## AVAILABLE RECORDS
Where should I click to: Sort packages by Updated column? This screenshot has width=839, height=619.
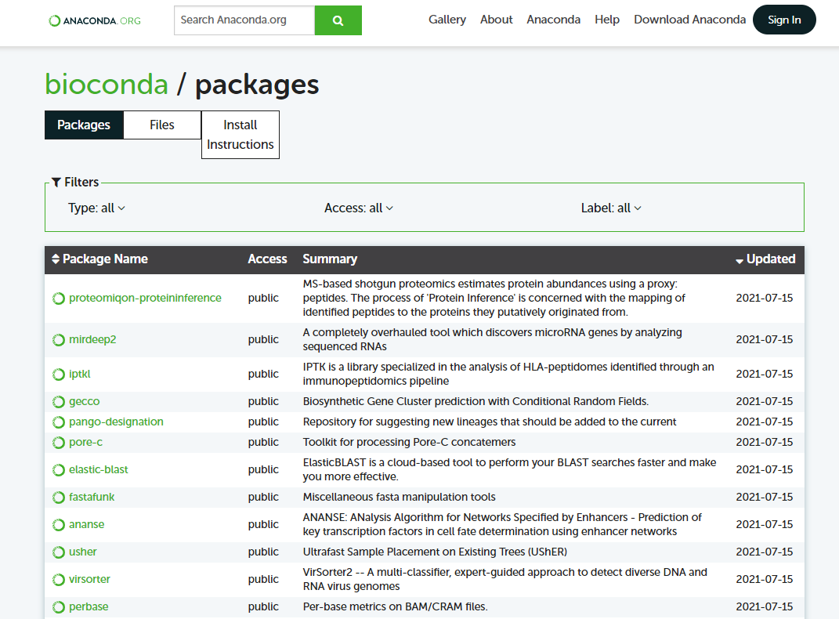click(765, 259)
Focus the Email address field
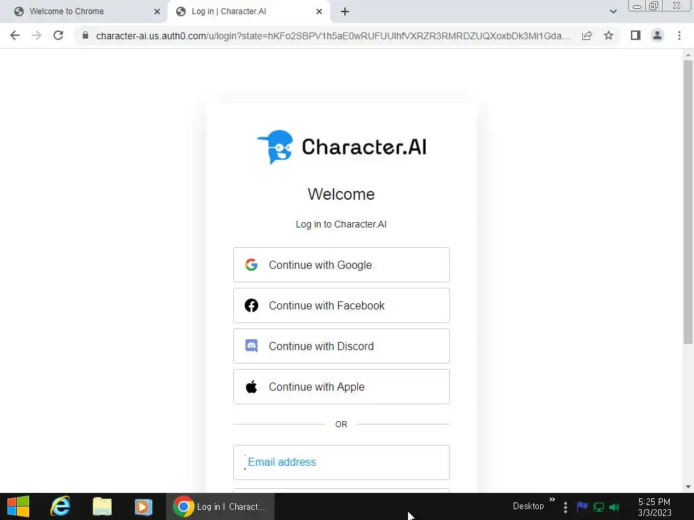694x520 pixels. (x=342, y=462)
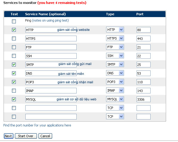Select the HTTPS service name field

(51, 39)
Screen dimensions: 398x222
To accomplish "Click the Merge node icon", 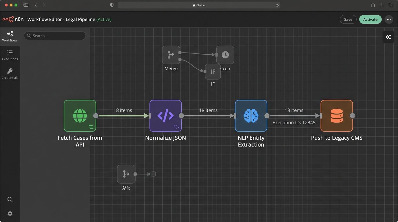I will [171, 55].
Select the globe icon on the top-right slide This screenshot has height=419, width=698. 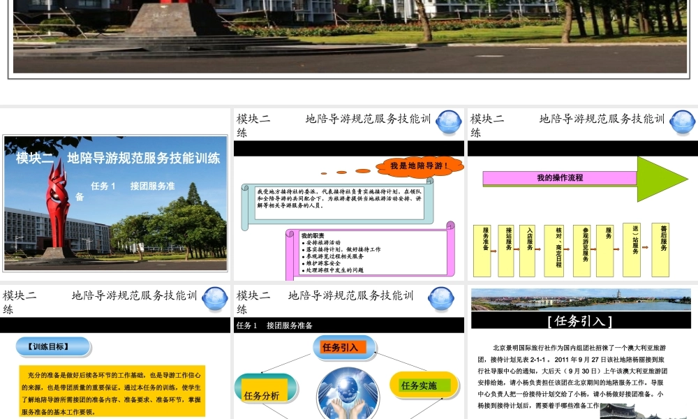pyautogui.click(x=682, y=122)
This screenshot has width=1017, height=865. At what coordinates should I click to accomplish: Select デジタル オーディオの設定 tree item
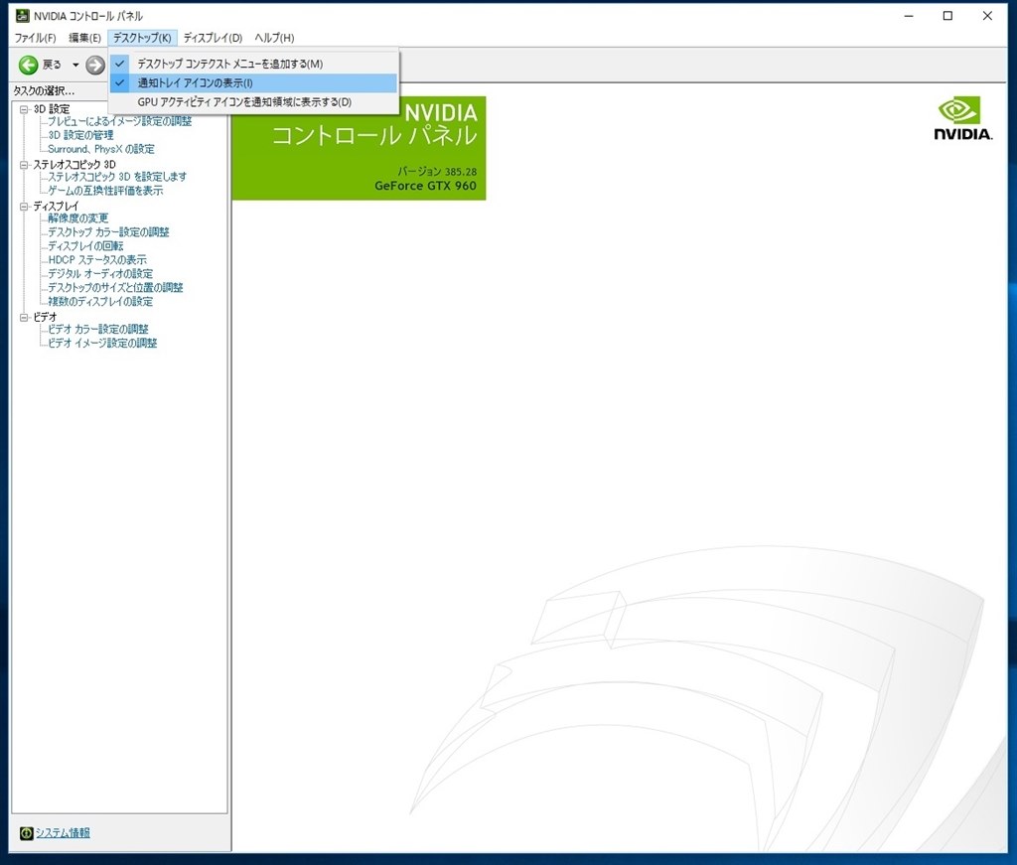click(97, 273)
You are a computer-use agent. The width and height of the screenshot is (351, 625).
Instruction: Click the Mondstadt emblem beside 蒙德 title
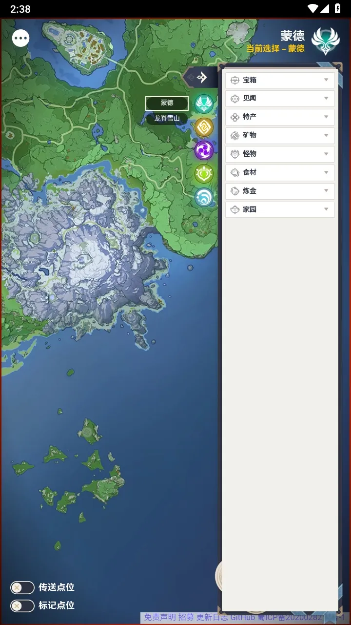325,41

...

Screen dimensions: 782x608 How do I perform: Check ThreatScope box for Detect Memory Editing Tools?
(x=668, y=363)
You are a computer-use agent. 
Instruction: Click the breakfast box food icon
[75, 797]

## BRIEF
Among the lines of the listing, count those containing the word "computer". Answer with the count alone.

## TASK SOLUTION
2